Pointing records for text and elements
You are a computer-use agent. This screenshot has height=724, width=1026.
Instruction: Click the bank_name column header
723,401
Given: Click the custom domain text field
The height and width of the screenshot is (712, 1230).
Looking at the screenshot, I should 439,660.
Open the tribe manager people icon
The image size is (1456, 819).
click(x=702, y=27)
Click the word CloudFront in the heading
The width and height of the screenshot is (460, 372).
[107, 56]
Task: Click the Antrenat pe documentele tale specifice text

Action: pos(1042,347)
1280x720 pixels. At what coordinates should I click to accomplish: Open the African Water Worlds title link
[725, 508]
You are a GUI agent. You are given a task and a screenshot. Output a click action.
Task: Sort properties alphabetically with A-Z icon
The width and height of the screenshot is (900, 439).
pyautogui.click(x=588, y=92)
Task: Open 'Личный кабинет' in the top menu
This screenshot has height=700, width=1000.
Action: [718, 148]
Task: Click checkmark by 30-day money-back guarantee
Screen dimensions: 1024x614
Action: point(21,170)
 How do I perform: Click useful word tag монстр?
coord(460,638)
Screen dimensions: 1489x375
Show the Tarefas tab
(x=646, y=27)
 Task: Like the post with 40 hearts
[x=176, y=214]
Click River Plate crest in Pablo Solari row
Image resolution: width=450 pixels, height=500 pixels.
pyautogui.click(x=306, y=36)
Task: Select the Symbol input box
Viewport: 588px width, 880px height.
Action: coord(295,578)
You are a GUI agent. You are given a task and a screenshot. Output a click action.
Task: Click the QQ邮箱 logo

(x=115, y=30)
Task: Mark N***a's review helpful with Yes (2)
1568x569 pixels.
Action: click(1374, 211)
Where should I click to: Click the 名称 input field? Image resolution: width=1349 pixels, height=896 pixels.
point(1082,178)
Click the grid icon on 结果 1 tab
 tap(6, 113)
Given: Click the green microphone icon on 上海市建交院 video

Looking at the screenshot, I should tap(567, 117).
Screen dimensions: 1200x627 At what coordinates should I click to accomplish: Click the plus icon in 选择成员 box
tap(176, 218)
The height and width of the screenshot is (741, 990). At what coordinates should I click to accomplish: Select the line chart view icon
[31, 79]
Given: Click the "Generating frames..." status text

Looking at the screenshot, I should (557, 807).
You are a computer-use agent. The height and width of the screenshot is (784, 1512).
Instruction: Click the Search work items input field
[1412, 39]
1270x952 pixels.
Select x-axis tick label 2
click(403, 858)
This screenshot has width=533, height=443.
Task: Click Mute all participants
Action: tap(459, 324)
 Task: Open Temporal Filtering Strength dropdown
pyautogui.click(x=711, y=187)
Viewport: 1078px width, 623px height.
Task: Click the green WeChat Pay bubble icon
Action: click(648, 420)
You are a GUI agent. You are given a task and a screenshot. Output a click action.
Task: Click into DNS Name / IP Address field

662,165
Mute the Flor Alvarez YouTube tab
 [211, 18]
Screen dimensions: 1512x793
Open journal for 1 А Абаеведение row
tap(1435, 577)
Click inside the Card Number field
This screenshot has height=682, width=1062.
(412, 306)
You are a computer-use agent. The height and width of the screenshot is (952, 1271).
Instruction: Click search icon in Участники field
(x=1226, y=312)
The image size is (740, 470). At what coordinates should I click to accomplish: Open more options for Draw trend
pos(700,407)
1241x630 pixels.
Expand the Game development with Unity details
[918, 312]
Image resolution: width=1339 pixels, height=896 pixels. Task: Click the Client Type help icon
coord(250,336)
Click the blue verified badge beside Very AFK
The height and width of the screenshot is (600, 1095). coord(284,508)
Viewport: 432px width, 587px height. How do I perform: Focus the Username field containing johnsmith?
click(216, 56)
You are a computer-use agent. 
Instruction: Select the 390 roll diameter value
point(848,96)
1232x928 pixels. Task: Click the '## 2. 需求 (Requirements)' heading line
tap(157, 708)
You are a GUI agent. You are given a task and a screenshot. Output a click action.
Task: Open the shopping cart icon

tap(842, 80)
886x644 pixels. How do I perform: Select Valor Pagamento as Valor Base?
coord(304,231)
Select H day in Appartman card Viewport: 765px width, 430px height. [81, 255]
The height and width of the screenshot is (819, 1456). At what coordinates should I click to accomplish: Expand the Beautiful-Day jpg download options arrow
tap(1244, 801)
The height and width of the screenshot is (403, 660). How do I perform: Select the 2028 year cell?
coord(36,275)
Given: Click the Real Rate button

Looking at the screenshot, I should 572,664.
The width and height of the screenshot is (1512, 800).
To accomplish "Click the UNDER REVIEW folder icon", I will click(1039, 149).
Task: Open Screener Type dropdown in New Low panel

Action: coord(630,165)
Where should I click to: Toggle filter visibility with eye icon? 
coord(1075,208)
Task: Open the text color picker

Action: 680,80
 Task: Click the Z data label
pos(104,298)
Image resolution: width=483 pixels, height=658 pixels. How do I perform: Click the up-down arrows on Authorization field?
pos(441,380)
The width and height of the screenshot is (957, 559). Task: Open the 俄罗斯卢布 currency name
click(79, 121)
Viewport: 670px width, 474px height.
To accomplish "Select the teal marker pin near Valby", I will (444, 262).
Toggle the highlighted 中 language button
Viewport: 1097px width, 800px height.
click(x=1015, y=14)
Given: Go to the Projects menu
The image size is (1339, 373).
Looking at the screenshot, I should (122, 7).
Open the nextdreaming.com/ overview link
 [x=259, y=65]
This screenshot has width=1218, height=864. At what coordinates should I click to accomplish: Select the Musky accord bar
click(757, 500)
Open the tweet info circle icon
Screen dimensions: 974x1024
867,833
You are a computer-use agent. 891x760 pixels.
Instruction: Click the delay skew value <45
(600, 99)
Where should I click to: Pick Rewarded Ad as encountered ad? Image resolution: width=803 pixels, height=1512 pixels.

Work to do >>
Render everything above, from the start of the records down to the line containing "Looking at the screenshot, I should 439,660.", as a Markdown table with the columns Row and Line, leaving out blank lines.

Written response >>
| Row | Line |
|---|---|
| 1 | You are a computer-use agent. This screenshot has height=724, width=1026. |
| 2 | Instruction: Click the bank_name column header |
| 3 | 723,401 |
| 4 | Given: Click the custom domain text field |
| 5 | The height and width of the screenshot is (712, 1230). |
| 6 | Looking at the screenshot, I should 439,660. |